‘My art is my ministry’: Catholic upbringing helps Eileen J. Morris tell contemporary stories

October 13, 2020

Pictured is the cast of “School Girls or the African Mean Girls Play” singing the Bobby Brown song, “Mr. Telephone Man.” Houston’s Ensemble Theatre, led by Artistic Director Eileen J. Morris, a Catholic, was founded in 1976 to tell stories about the Black experience in America and give opportunities to Black artists. Today, it is one of the most renowned African-American theaters in the country. (Photos courtesy of the Ensemble Theater)

HOUSTON — She wanted to be a nun.

Eileen J. Morris, artistic director for Houston’s Ensemble Theatre, harbored that fantasy, fed by movies such as “The Sound of Music” and “The Trouble With Angels.”
“I loved being around people, I loved the diversity of people,” she said. “I thought that, by being a nun, I could help them.”

God, it would seem, had other plans.

Morris grew up outside of Chicago on a rambling 10-acre farm. Her parents moved north from Houston, looking to shed some of the racism they encountered in the South. They settled in Chicago in the 1950s and then decamped to the country, raising Morris and her three siblings in Pembroke, Illinois.

• [Rows on where targets appear]:
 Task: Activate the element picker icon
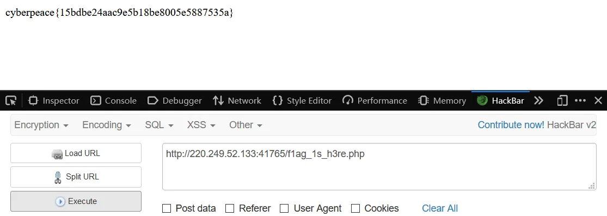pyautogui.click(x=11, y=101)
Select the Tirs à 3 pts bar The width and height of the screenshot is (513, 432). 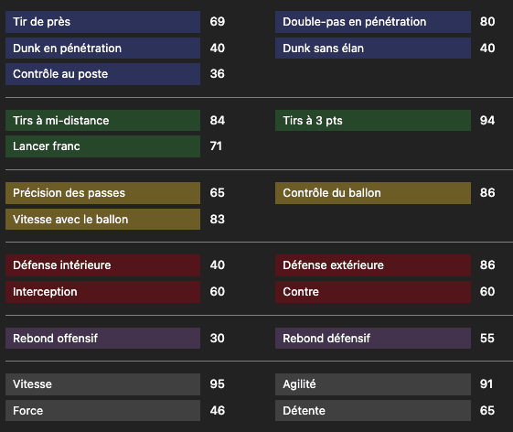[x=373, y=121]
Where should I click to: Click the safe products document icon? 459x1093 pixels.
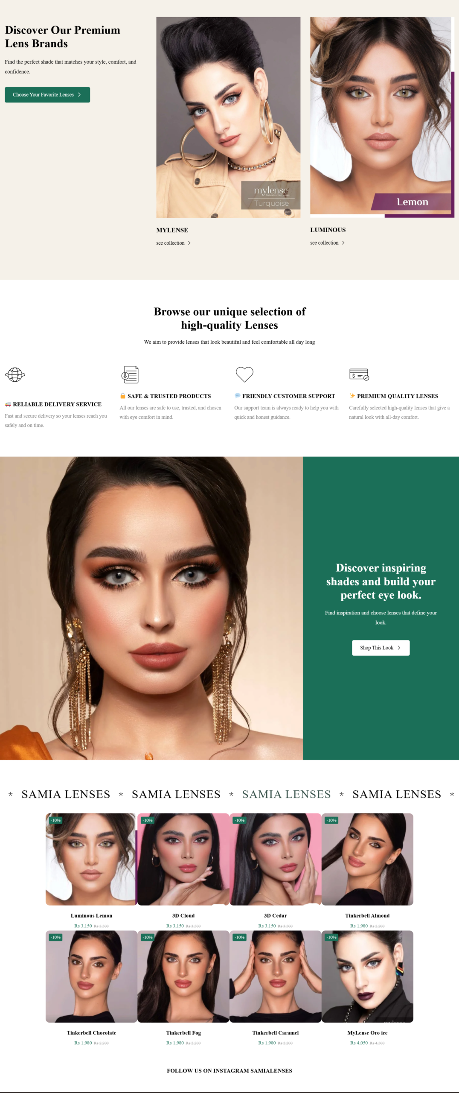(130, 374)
---
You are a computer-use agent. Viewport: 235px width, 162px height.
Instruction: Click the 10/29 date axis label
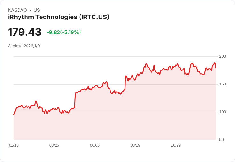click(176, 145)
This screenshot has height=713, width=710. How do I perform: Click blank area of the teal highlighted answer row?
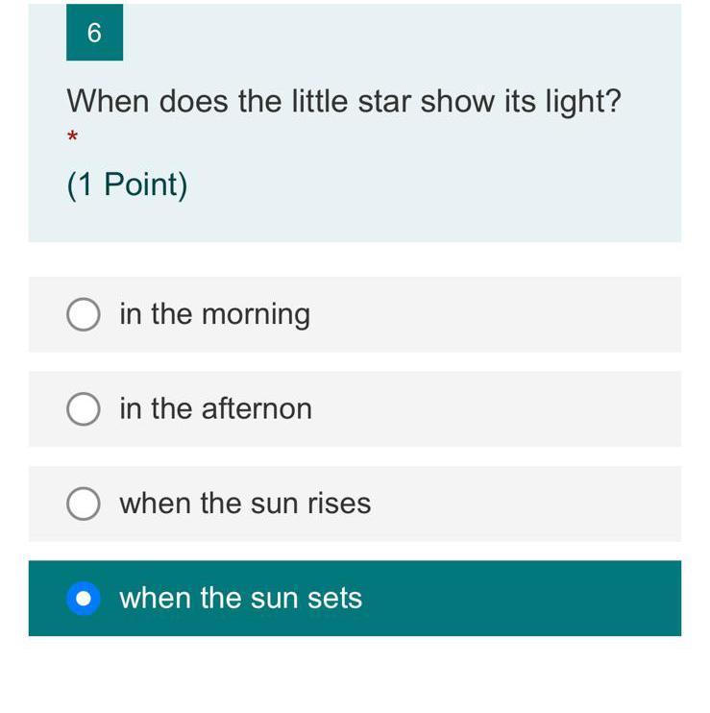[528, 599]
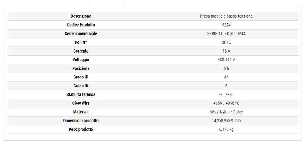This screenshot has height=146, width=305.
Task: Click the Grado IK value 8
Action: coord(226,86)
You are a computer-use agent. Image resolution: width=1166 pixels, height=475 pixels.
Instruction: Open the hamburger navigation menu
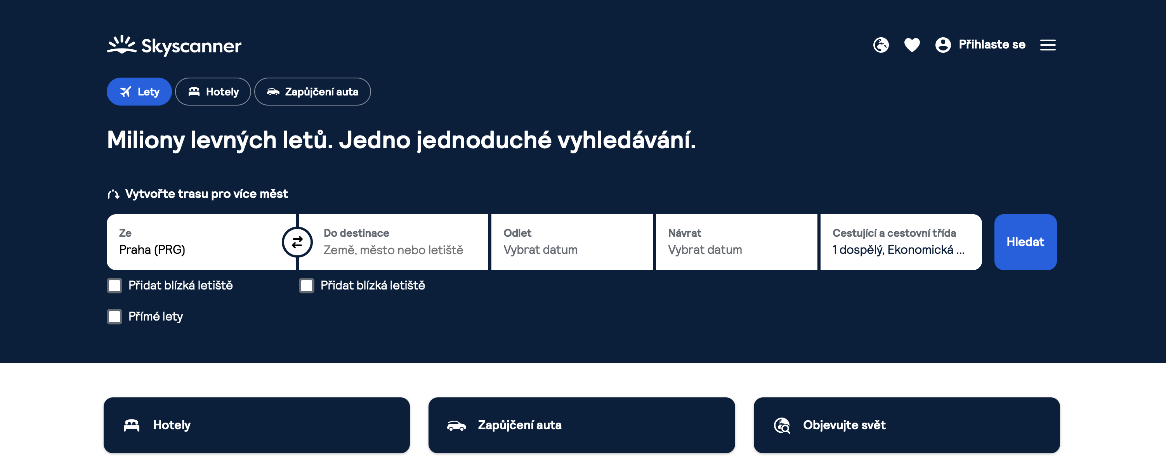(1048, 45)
...
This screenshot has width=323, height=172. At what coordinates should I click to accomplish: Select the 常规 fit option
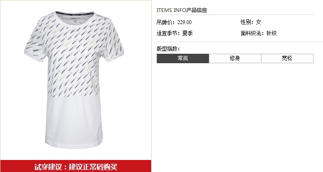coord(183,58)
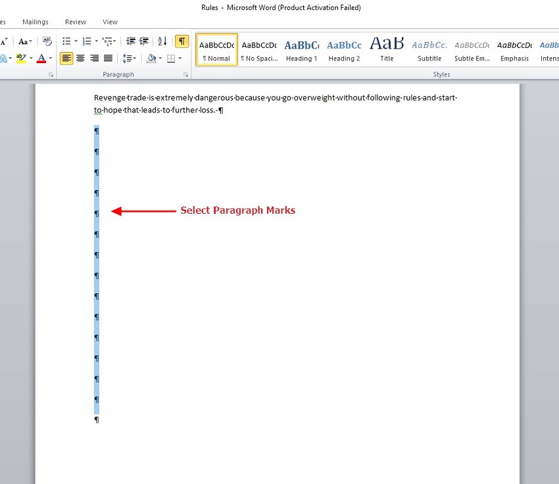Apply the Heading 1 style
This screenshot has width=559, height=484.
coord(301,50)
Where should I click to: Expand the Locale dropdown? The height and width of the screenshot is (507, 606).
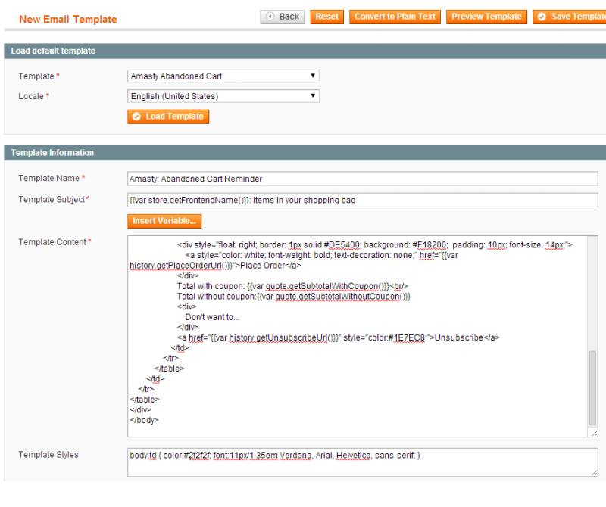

• [Set of tasks]:
A) Answer these questions using the article on Eileen J. Morris:
(i) In what year was Houston's Ensemble Theatre founded?
(ii) Which two movies fed Morris's fantasy of becoming a nun?
(iii) In which Illinois town were Morris and her siblings raised?
B) Repeat the passage of the article on Eileen J. Morris from "Pictured is the" to "had other plans.".

• [Task-by-task results]:
A)
(i) 1976
(ii) "The Sound of Music" and "The Trouble With Angels"
(iii) Pembroke

B)
Pictured is the cast of “School Girls or the African Mean Girls Play” singing the Bobby Brown song, “Mr. Telephone Man.” Houston’s Ensemble Theatre, led by Artistic Director Eileen J. Morris, a Catholic, was founded in 1976 to tell stories about the Black experience in America and give opportunities to Black artists. Today, it is one of the most renowned African-American theaters in the country. (Photos courtesy of the Ensemble Theater)

HOUSTON — She wanted to be a nun.

Eileen J. Morris, artistic director for Houston’s Ensemble Theatre, harbored that fantasy, fed by movies such as “The Sound of Music” and “The Trouble With Angels.”
“I loved being around people, I loved the diversity of people,” she said. “I thought that, by being a nun, I could help them.”

God, it would seem, had other plans.